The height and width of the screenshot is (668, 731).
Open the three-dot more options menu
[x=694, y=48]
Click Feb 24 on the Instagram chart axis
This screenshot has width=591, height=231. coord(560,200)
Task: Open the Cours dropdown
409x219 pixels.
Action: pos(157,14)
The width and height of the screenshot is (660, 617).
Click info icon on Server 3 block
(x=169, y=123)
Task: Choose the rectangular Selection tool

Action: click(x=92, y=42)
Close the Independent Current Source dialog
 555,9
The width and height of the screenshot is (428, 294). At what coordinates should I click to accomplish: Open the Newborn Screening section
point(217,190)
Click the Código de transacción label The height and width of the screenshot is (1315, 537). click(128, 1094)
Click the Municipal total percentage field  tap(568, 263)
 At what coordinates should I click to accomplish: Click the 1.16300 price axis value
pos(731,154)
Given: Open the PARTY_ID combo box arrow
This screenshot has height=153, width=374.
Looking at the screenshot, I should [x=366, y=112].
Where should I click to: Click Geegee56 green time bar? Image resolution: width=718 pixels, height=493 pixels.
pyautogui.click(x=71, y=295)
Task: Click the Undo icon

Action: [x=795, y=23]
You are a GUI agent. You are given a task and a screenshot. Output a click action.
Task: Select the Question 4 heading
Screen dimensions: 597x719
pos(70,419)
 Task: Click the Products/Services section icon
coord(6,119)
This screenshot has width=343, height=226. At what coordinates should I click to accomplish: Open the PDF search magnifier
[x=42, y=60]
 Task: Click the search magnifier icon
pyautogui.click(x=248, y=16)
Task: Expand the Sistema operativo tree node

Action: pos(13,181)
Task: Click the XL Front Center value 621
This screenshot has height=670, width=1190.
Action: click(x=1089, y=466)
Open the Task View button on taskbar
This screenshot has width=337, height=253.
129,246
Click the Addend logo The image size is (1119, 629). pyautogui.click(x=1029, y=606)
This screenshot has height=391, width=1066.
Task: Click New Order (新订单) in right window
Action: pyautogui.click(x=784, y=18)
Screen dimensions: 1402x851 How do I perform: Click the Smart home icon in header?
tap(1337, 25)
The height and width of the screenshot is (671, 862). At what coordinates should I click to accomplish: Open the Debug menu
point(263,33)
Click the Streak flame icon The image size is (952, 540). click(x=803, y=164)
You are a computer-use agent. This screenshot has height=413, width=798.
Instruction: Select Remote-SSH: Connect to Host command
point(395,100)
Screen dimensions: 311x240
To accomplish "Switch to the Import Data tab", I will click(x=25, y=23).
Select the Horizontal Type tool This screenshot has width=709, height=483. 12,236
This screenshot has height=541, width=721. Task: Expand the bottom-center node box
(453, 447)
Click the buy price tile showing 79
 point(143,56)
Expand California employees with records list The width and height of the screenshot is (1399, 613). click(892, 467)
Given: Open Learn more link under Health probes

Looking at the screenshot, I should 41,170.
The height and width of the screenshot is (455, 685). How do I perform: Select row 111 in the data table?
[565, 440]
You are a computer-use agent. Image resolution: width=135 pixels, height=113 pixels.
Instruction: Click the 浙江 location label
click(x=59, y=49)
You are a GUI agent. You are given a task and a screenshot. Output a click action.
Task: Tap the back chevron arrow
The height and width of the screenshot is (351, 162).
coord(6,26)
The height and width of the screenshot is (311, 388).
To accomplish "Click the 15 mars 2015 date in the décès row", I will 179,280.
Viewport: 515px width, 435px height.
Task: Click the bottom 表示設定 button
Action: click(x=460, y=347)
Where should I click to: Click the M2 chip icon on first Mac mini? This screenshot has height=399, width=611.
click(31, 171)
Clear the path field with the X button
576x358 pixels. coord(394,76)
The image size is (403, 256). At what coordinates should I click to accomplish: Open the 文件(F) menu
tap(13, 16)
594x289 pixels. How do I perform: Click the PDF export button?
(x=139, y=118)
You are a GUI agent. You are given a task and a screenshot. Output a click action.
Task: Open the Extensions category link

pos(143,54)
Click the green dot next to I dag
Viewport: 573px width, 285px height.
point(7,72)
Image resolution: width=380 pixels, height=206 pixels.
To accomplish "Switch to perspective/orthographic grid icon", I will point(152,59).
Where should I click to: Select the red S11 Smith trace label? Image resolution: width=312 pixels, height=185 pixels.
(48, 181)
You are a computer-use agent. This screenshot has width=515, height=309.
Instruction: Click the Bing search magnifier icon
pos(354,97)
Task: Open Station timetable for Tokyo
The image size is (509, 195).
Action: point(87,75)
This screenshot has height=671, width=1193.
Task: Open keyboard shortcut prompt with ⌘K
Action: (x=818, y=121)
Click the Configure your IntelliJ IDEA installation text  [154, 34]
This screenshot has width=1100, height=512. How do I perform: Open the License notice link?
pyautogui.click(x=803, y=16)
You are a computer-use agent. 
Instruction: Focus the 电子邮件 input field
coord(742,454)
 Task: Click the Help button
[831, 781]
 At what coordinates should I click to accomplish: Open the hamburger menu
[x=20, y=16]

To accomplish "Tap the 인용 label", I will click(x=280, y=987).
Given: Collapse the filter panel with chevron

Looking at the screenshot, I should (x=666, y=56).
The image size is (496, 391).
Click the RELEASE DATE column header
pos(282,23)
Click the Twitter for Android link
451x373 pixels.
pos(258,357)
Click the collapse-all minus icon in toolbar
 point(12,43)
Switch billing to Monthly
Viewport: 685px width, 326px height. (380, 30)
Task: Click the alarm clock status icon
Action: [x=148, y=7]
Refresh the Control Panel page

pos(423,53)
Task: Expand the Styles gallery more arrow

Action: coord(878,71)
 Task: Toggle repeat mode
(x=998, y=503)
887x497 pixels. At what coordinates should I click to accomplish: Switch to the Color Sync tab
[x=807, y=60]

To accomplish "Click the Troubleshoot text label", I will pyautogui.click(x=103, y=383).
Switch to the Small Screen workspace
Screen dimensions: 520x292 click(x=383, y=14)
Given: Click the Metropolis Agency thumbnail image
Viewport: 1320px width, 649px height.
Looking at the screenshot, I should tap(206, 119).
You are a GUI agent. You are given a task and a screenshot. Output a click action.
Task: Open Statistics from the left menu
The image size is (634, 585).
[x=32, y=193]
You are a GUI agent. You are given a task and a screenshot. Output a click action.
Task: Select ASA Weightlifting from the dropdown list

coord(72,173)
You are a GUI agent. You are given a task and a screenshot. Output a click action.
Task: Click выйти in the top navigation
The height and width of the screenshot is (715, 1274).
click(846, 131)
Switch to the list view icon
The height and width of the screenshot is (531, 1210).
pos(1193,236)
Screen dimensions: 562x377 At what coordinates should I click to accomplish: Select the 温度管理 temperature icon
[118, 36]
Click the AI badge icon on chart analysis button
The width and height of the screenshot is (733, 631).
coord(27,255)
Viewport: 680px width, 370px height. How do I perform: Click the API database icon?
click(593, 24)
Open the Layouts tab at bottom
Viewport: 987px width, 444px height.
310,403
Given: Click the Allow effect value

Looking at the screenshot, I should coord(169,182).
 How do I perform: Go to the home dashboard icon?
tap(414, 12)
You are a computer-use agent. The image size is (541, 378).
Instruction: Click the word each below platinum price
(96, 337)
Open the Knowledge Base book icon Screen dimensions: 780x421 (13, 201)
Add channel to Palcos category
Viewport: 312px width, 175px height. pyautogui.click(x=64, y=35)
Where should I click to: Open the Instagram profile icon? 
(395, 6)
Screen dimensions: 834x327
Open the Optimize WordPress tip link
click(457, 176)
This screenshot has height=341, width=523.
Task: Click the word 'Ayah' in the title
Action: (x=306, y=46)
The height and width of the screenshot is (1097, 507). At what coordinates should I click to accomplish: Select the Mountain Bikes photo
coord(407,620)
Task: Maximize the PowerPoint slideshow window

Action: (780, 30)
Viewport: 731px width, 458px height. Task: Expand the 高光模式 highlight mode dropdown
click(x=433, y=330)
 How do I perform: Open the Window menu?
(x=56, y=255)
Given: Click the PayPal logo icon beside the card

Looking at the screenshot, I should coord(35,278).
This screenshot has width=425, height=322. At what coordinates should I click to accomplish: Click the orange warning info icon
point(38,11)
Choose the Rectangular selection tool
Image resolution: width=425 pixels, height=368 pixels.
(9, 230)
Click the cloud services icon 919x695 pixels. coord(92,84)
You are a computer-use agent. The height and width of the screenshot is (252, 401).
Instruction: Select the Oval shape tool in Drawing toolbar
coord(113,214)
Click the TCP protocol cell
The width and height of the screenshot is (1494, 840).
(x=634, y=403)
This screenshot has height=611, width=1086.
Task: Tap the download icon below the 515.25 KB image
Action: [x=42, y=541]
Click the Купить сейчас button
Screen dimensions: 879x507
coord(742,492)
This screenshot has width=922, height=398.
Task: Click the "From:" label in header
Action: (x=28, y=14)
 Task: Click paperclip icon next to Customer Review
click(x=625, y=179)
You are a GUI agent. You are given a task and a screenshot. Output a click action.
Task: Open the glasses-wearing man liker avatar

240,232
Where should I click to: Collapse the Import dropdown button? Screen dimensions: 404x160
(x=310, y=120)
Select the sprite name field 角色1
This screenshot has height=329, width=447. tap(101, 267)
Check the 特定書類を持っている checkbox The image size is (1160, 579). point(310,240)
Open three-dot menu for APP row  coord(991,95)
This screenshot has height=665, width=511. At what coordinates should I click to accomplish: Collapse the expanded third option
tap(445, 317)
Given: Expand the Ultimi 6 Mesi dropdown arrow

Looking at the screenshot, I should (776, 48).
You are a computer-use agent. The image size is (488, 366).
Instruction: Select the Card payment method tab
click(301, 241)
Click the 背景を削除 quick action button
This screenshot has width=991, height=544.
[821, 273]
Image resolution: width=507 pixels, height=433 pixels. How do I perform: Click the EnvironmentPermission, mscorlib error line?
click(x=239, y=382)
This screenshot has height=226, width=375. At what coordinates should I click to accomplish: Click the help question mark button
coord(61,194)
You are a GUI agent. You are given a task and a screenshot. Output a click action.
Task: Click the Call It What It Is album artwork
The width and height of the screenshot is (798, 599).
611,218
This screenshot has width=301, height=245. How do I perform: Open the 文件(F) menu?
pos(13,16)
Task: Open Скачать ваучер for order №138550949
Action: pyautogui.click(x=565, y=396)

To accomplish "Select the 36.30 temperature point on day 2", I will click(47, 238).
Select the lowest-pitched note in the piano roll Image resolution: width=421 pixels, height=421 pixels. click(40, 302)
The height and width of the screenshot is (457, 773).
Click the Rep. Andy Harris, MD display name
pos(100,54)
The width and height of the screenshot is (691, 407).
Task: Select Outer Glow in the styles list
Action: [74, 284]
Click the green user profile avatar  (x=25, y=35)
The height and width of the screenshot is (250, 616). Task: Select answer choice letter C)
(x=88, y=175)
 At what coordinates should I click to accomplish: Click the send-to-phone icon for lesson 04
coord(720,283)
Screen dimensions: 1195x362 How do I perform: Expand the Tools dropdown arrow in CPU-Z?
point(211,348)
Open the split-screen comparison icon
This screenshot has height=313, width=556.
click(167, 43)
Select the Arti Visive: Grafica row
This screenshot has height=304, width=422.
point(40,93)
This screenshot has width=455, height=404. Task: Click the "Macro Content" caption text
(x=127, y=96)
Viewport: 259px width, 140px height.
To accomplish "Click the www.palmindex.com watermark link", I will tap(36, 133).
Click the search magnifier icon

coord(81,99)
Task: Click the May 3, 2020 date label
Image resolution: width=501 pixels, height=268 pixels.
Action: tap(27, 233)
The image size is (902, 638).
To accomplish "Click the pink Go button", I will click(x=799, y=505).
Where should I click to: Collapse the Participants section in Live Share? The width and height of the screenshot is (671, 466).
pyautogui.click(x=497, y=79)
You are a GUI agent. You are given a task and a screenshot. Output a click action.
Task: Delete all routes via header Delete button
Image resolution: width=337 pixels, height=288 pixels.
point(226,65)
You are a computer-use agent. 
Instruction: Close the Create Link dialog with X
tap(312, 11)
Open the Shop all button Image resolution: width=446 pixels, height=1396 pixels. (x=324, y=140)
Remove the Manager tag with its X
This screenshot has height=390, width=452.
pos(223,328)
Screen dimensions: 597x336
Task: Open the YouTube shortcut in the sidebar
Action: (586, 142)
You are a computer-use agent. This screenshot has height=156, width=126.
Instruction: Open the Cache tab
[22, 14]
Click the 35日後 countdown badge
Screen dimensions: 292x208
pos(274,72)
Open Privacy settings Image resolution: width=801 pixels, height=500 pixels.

********

Prompt:
When you reach the line in the material above that holds "How do I perform: Open the Window menu?", begin reproducing lines exactly, and stop after the line that holds "Click the cloud".

Exercise solution:
 How do I perform: Open the Window menu?
(x=56, y=255)
Given: Click the PayPal logo icon beside the card

Looking at the screenshot, I should coord(35,278).
This screenshot has width=425, height=322. At what coordinates should I click to accomplish: Click the orange warning info icon
point(38,11)
Choose the Rectangular selection tool
Image resolution: width=425 pixels, height=368 pixels.
(9, 230)
Click the cloud services icon 919x695 pixels. coord(92,84)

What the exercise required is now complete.